Extract:
::::
Donnerstag, 6. März 2008

Due Diligence Hong Kong - must see...

This is the more fun part of the Blog.

Please find underneath Bars, Restaurants and Shopping:

Lets start with the Food...


Restaurants:

AQUA SPIRIT
HONG KONG, CHINA
There are few entrances that can rival that of Hong Kong's sexy new cocktail bar, Aqua Spirit. As you step out of the lift you are transported into a white shimmy of a portal, walls hung with striptease silks that move with the slightest breath and floors grooved with tiny irrigation channels of running water. Then through a sliding door wham, bam - all of Hong Kong's island lies in front of you through a wall of soaring glass. Aqua Spirit floats above not one but two Aqua restaurants, Aqua Roma and Aqua Tokyo. We suggest going straight for Aqua Tokyo, with the city's first open robatayaki grill bar pushing out delicacies like earthy, smoked aubergine wrapped in tender, paper-thin grilled beef fillet between long finger-trays of supermodel sushi. £££CONTACT29th and 30th Floors, 1 Peking Road, Tsim Sha Tsui (00 852 3427 2288). About £90 for two with wine.

DRAGON-I
HONG KONG, CHINA
If you can't make up your mind between Japanese and Chinese food, then try the splendidly exclusive Dragon-I, the world's only private club and bar with a terrace featuring giant hanging songbird cages. The menu is dotted with Bruce Lee figures to denote the dishes that most kick ass. The playground bar is for members only, while the charming red-room restaurant opens to the hoi polloi for great dim sum and bento-box lunches. Dinners of Peking duck or Japanese tuna and foie gras salads are served until 10pm when the restaurant turns into a VIP room, ready to welcome patrons like Jackie Chan, Jean Claude Van Damme and Ronan Keating. ££ CONTACTThe Centrium, 60 Wyndham Street, Central (00 852 3110 1222). About £60 for two with wine.

Highly Recommended

HUTONG
HONG KONG, CHINA
Hutong is part of the new Northern Chinese flagship of the Aqua restaurant group, which is having the impact of a grade 10 typhoon on Hong Kong dining. The city's most raved-about new restaurant presents some of the most uncompromisingly robust Northern and regional Chinese flavours, presented in a post-modern, minimalist fashion. This includes a searingly colourful platter of Sichuan prawns with dried chilli and shallots, a homely, earthy mix of sautéed string beans with pork and salt fish and everybody's favourite new dish - a long wooden platter of lamb's ribs that have been slow-cooked, de-boned and re-formed in their own crisp skin in a clever play on tradition. Hutong's interiors are post-modern and minimalist, exemplifying contemporary Beijing Ming chic. ££££ CONTACT28th floor, 1 Peking Road, Tsim Sha Tsui (00 852 3428 8342). About £110 for two with wine.

ISOLA
HONG KONG, CHINA (PHOTO GALLERY)
::::
In the Hong Kong restaurant guide, at what time does the Dragon-I restaurant turn into a VIP room?
::::
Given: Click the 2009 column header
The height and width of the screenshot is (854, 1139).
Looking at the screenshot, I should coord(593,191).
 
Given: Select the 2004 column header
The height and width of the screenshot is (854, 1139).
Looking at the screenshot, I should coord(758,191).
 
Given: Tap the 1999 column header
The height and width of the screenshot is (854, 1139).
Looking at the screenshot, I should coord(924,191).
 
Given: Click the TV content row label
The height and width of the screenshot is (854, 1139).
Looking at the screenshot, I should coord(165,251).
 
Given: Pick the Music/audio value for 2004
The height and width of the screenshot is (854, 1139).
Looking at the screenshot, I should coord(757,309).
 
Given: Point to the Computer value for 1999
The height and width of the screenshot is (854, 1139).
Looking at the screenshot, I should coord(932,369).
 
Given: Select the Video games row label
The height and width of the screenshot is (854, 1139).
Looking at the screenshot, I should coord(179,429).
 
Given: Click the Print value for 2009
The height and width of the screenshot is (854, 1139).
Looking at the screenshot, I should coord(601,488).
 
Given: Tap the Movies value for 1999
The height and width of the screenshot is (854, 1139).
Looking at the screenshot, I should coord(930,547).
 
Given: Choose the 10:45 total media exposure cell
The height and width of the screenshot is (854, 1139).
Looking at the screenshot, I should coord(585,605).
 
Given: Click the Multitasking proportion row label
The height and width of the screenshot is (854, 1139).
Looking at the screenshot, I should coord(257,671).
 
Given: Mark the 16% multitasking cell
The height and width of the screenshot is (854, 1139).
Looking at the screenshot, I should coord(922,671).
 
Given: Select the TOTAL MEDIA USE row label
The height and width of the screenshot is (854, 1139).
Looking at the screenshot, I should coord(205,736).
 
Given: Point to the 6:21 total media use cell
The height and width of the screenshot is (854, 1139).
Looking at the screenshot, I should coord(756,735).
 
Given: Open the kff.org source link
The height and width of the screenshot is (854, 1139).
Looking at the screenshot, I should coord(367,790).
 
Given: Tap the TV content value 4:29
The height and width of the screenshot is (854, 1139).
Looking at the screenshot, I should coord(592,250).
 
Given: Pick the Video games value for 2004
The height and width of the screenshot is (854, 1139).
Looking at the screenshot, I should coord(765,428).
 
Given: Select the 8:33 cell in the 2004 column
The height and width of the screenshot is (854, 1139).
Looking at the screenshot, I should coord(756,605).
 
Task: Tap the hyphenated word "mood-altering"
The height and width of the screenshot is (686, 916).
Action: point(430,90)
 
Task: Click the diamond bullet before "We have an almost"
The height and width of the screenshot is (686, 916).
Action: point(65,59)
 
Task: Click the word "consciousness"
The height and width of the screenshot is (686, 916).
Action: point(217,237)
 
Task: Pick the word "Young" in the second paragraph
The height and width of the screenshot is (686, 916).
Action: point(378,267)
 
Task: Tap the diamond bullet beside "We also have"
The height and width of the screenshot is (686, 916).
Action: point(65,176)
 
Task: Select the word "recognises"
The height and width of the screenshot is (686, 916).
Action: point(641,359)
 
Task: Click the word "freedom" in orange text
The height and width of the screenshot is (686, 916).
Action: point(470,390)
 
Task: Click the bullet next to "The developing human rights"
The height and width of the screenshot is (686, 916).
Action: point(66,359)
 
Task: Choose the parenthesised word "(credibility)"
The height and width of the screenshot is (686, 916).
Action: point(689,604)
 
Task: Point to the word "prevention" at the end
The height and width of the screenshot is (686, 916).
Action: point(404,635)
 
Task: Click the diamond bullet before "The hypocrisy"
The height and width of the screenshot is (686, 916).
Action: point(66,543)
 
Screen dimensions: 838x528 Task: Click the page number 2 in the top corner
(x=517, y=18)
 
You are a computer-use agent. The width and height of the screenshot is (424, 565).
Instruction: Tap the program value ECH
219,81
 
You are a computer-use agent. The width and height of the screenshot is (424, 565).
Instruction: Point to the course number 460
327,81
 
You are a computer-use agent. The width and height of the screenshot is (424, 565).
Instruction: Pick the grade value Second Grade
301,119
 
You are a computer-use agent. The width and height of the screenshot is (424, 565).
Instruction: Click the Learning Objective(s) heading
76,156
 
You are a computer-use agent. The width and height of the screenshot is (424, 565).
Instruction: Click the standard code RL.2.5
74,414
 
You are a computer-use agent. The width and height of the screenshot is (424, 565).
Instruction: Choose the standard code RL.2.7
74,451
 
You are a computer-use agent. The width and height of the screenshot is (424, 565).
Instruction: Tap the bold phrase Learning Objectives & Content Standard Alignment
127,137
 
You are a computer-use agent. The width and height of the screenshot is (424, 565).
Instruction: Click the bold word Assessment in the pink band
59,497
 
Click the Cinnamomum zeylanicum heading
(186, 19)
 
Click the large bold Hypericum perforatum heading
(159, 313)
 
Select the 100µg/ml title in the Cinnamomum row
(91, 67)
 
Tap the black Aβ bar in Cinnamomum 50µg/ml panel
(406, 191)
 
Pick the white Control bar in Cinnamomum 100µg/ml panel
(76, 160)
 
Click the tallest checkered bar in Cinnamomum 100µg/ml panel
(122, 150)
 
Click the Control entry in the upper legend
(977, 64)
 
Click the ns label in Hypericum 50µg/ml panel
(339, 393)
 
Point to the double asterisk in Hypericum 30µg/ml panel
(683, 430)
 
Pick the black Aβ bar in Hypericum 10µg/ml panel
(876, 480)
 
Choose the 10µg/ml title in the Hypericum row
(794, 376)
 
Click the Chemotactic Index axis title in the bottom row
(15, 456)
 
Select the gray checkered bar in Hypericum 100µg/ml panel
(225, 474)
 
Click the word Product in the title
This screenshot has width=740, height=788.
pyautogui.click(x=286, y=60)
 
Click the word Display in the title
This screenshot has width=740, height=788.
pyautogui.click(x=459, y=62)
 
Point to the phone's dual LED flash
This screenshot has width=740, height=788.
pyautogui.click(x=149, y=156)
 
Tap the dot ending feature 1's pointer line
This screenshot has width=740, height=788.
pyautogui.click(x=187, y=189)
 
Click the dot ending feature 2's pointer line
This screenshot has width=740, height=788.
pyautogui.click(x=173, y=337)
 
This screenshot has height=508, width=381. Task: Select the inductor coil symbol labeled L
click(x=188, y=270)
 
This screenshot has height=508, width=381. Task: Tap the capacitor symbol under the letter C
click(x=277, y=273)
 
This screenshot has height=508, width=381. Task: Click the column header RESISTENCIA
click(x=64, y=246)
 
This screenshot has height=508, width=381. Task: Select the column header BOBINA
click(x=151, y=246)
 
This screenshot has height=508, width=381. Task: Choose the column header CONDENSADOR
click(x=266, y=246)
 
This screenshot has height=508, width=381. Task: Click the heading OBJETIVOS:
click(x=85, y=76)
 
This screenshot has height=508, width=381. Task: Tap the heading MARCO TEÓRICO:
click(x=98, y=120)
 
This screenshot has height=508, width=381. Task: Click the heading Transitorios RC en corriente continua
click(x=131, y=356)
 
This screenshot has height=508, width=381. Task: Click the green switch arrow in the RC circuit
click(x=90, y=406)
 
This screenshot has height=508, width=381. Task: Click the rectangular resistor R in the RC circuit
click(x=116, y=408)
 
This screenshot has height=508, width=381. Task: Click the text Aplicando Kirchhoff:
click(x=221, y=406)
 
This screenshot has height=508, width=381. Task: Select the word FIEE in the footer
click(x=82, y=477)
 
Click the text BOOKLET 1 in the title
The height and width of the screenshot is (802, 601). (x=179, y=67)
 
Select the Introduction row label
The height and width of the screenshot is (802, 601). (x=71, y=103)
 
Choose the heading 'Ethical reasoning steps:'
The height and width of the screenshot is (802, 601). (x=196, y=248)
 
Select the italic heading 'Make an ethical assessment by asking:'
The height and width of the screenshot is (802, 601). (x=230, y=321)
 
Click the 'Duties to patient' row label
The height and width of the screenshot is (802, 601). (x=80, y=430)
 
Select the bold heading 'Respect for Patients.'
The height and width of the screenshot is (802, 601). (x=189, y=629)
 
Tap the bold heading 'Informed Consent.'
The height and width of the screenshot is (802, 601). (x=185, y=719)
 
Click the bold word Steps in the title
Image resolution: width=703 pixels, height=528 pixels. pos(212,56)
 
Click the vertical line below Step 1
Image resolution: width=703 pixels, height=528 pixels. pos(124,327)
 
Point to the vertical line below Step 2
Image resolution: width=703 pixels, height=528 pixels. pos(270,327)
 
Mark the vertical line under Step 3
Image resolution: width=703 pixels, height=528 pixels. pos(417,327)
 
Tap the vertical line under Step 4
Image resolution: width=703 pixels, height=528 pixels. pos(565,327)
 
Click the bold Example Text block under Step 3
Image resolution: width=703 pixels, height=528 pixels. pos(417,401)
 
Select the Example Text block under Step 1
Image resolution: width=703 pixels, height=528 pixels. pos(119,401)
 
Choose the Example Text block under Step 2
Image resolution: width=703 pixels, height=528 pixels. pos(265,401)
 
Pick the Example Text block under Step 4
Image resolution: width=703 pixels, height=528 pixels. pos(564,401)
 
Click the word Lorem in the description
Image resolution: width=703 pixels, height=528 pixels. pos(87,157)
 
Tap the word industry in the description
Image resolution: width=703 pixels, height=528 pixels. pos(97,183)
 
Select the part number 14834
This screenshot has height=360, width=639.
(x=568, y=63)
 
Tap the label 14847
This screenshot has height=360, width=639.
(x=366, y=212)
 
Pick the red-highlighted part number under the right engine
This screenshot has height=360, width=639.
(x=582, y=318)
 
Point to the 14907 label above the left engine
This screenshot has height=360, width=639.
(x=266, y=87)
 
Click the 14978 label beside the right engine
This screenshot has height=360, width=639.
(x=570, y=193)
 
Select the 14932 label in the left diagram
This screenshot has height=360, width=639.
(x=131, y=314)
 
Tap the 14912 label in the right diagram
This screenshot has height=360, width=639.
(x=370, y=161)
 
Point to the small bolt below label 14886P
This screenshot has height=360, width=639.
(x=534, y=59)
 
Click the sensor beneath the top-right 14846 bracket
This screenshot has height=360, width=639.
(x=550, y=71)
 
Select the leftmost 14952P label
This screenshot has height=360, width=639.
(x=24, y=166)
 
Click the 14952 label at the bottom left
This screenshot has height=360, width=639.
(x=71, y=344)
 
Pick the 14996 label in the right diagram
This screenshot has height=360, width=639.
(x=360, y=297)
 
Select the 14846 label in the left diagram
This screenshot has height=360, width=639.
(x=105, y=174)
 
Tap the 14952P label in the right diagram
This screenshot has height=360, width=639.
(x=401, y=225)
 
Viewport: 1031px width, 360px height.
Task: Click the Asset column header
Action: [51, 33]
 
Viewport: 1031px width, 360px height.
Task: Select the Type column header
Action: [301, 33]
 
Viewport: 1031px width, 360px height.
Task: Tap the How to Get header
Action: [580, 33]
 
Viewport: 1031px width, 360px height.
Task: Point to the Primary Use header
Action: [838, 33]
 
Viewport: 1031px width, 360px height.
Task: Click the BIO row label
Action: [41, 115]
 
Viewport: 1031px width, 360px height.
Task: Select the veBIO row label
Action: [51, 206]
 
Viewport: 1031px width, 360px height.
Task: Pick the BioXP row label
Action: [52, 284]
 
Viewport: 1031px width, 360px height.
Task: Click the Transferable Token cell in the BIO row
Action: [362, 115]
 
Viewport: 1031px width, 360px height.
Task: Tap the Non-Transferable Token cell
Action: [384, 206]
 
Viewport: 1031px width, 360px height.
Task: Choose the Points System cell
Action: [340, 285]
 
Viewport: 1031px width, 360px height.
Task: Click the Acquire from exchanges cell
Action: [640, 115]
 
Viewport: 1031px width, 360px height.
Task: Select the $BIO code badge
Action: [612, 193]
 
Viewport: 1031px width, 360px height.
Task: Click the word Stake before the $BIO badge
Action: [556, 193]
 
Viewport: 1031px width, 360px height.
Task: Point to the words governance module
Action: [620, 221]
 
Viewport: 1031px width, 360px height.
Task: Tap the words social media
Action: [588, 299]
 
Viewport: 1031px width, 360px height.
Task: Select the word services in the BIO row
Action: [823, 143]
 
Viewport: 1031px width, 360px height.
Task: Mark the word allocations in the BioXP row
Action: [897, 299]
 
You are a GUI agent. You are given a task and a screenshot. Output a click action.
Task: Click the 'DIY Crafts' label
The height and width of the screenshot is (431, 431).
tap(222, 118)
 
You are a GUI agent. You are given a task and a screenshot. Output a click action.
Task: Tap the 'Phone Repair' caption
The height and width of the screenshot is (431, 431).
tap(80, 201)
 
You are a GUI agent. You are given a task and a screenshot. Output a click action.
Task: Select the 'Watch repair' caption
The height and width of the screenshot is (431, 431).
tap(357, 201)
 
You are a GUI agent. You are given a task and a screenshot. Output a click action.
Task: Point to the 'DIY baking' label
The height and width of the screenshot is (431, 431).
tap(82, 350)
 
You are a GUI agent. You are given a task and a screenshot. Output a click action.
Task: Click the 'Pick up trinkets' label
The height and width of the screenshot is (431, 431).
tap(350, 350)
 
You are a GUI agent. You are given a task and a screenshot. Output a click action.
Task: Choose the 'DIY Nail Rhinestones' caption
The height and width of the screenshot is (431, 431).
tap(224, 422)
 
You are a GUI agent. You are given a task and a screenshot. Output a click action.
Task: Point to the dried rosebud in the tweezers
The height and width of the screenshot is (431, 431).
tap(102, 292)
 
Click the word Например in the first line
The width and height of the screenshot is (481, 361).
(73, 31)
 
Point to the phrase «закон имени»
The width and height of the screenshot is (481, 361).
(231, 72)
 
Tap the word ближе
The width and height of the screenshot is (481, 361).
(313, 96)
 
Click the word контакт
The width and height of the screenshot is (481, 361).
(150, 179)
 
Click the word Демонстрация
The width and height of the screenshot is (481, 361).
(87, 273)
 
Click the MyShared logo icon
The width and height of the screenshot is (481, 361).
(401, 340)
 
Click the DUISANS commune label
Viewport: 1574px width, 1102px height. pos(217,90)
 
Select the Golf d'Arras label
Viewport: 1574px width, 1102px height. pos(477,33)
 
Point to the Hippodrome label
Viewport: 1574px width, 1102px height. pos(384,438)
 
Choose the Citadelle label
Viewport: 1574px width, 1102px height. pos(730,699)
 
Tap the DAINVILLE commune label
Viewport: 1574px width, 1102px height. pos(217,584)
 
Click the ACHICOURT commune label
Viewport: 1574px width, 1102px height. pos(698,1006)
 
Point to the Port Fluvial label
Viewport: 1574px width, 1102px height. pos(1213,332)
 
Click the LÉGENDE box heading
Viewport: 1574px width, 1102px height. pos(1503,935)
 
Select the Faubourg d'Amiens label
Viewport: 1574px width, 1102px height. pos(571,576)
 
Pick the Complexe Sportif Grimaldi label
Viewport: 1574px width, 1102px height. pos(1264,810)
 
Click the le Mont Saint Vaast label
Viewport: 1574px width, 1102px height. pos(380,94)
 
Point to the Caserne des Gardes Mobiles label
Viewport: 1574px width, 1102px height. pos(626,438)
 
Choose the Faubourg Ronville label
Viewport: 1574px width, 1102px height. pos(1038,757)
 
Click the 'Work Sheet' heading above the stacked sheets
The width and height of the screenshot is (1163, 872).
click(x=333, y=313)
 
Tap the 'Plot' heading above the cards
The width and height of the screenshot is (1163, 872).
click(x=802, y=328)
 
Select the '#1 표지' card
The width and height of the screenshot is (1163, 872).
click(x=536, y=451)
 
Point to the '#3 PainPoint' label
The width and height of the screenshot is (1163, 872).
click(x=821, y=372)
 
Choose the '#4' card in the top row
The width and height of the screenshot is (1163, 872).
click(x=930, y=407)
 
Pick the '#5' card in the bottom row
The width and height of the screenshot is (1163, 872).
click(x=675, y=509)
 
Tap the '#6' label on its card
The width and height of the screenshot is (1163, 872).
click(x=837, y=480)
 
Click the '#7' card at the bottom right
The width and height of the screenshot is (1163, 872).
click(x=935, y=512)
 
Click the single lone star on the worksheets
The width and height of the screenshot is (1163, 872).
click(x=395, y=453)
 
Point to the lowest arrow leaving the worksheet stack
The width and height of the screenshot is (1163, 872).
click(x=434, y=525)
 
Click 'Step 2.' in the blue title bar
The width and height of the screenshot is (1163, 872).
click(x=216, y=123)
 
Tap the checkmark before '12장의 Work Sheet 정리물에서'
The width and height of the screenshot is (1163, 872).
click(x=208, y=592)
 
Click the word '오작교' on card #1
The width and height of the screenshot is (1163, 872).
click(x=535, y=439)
::::
Your response: At 10pm.